## Exercise details
Duplicate the following items without alteration, beginning at the line that contains "Viewport: 1024px width, 598px height." and stopping after the line that contains "Tap the 孙晓彤".
+-------+
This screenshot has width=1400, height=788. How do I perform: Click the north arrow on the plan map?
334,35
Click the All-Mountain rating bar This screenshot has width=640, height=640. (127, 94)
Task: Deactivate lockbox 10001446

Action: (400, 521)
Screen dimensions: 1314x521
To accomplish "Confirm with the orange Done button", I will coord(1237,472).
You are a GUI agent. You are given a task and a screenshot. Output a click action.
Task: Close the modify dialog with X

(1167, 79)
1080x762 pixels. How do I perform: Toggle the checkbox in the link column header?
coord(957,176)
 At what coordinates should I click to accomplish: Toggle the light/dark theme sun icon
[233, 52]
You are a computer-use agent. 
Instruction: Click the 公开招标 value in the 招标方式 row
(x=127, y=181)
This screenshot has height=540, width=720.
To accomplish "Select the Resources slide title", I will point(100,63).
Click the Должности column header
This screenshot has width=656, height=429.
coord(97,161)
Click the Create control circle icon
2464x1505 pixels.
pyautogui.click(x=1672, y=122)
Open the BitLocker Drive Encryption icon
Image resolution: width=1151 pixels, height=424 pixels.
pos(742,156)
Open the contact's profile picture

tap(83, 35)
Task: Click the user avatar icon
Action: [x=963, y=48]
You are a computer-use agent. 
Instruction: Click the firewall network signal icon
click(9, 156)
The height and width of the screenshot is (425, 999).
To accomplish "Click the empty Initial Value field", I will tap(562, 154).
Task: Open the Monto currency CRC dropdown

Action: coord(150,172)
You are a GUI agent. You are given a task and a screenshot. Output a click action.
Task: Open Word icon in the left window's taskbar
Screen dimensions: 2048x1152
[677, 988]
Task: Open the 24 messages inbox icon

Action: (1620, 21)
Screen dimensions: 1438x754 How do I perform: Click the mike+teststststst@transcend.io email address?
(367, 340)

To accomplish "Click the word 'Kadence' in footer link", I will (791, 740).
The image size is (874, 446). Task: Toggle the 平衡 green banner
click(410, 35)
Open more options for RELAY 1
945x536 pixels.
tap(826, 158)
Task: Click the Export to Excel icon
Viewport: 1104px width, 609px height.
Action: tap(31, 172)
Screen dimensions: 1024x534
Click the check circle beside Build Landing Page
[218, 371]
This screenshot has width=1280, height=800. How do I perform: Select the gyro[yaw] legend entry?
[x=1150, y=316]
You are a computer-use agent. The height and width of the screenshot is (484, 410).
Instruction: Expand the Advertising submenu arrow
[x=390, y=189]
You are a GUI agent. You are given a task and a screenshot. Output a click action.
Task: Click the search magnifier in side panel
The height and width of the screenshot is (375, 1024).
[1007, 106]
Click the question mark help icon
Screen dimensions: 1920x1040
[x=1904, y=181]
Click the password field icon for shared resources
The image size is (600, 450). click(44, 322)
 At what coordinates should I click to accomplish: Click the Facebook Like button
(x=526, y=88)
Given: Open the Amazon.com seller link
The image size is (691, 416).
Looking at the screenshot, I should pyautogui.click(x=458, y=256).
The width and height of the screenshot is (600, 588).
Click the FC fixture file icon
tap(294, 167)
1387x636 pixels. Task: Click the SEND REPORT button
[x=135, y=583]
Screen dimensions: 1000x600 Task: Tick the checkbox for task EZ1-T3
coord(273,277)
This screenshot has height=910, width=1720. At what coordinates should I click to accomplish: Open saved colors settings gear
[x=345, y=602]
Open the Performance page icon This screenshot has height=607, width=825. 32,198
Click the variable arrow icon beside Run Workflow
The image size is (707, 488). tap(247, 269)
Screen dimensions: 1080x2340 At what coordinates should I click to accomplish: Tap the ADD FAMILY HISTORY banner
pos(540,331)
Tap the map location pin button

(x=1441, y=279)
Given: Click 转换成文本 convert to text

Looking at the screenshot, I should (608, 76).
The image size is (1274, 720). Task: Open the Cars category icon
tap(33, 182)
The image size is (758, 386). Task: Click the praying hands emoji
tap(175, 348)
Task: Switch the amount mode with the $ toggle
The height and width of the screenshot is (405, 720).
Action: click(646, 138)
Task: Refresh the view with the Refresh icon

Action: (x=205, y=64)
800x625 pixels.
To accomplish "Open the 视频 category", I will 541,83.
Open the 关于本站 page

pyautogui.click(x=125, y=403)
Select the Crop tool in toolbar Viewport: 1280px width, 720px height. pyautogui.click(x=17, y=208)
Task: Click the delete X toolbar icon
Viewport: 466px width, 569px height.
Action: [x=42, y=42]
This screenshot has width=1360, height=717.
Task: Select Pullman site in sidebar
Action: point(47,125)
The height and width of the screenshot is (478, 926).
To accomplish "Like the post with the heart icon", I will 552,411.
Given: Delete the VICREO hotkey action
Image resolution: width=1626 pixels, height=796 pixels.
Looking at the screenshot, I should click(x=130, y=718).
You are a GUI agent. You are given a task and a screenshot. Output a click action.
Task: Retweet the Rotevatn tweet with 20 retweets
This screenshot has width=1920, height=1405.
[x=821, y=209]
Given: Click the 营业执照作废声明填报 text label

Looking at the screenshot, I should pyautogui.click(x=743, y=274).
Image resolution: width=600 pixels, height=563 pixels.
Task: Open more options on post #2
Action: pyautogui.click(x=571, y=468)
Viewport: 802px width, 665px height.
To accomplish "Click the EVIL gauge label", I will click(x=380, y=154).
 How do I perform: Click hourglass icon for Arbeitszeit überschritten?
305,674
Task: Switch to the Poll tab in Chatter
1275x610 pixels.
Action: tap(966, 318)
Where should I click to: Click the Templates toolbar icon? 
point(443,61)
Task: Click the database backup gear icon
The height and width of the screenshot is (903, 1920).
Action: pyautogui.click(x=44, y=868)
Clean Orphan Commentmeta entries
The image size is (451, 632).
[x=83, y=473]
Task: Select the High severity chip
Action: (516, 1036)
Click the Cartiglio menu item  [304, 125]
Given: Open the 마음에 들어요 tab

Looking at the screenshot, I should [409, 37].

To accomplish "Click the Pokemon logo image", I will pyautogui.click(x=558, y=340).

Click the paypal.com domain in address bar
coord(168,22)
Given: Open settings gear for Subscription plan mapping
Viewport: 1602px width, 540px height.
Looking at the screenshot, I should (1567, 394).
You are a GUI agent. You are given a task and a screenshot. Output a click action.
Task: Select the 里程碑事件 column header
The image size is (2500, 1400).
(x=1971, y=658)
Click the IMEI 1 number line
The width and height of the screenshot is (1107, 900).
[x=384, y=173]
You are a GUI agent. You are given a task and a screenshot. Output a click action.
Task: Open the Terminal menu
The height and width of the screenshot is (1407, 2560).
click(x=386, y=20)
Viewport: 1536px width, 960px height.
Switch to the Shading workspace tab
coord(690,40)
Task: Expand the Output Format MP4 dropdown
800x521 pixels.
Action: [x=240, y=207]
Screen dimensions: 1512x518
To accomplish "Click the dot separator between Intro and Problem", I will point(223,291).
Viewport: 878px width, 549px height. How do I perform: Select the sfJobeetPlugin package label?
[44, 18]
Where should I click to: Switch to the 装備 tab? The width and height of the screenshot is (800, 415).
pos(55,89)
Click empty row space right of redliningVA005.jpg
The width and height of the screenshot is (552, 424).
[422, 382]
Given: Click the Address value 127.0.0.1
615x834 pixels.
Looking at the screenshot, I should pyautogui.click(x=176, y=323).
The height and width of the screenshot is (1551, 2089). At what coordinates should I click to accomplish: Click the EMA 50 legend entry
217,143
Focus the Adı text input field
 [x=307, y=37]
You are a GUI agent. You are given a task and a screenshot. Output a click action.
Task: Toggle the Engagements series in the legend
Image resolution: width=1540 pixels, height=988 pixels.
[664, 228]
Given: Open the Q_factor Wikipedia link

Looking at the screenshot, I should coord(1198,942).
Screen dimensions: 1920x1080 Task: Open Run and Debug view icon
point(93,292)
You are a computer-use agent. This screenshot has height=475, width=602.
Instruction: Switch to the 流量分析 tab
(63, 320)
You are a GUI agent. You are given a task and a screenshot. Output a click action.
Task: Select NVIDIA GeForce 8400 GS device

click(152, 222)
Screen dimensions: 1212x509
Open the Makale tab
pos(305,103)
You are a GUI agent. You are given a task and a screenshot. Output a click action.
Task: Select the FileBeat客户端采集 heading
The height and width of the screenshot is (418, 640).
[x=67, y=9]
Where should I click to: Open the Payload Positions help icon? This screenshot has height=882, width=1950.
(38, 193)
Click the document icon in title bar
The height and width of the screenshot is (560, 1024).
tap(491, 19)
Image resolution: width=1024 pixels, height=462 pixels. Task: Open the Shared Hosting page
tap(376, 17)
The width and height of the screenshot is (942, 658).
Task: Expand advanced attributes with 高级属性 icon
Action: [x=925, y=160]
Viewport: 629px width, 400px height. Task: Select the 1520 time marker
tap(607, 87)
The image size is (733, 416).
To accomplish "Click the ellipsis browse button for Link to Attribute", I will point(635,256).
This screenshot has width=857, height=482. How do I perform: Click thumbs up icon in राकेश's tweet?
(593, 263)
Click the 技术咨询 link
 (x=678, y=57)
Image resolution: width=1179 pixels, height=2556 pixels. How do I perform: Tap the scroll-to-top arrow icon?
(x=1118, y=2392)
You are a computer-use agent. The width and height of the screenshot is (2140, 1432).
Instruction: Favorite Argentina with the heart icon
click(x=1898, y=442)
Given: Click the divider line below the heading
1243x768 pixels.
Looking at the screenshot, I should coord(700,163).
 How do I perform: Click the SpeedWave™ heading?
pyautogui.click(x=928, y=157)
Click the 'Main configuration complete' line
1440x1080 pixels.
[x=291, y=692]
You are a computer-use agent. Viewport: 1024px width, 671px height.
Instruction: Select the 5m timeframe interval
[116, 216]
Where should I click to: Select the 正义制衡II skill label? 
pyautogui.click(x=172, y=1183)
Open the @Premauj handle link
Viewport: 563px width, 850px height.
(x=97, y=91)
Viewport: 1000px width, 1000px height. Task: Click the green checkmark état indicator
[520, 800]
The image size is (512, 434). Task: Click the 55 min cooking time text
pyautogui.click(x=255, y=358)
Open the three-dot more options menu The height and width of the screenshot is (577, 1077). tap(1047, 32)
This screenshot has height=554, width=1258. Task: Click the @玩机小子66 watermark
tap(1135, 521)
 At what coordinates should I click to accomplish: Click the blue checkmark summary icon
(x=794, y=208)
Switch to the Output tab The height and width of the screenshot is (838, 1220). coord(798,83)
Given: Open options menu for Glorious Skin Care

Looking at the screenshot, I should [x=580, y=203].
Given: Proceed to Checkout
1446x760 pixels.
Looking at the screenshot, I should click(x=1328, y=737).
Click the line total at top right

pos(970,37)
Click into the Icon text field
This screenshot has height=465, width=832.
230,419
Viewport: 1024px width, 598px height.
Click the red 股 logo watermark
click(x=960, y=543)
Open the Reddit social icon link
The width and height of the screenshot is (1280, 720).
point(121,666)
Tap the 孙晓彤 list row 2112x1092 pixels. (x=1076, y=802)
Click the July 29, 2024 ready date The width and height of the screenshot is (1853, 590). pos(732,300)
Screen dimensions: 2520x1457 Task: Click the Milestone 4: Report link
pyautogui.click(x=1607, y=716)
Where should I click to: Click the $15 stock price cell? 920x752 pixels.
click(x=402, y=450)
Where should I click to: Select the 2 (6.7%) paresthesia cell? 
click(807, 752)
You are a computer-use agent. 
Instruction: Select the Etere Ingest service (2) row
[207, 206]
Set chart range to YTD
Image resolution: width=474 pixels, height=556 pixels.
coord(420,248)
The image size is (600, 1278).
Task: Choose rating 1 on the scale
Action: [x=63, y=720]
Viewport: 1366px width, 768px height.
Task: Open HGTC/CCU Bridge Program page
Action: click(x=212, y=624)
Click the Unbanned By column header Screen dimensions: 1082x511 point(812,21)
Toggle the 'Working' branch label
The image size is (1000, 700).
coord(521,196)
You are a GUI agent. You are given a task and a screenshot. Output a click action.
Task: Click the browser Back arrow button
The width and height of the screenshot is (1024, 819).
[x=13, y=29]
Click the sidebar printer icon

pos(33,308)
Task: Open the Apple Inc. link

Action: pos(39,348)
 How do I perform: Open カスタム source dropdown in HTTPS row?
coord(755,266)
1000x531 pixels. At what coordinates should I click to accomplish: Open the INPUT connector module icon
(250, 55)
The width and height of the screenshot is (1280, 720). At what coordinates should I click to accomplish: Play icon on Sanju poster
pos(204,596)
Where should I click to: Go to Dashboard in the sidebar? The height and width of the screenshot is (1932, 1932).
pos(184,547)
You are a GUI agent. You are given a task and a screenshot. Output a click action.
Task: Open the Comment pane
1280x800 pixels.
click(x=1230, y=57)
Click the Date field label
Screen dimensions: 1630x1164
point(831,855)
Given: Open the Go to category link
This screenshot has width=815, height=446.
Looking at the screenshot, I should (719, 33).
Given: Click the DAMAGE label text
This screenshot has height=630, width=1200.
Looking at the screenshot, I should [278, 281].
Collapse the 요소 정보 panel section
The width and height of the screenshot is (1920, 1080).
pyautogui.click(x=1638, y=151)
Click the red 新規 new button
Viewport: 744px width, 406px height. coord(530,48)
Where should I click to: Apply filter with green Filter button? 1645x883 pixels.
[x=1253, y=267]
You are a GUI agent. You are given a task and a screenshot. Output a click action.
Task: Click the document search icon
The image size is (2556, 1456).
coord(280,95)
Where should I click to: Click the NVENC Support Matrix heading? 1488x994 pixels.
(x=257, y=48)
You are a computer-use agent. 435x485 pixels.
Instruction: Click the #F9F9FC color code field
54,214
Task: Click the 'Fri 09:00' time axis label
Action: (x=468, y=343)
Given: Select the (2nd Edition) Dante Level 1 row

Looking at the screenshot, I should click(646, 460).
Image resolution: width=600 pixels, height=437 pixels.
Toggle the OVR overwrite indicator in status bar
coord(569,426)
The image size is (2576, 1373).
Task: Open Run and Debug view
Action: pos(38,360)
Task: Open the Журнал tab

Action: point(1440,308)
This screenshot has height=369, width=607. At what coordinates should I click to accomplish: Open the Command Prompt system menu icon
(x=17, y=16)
+-------+
## Answer to the problem
Viewport: 1024px width, 598px height.
Click the red 股 logo watermark
click(x=960, y=543)
Open the Reddit social icon link
The width and height of the screenshot is (1280, 720).
point(121,666)
Tap the 孙晓彤 list row 2112x1092 pixels. (x=1076, y=802)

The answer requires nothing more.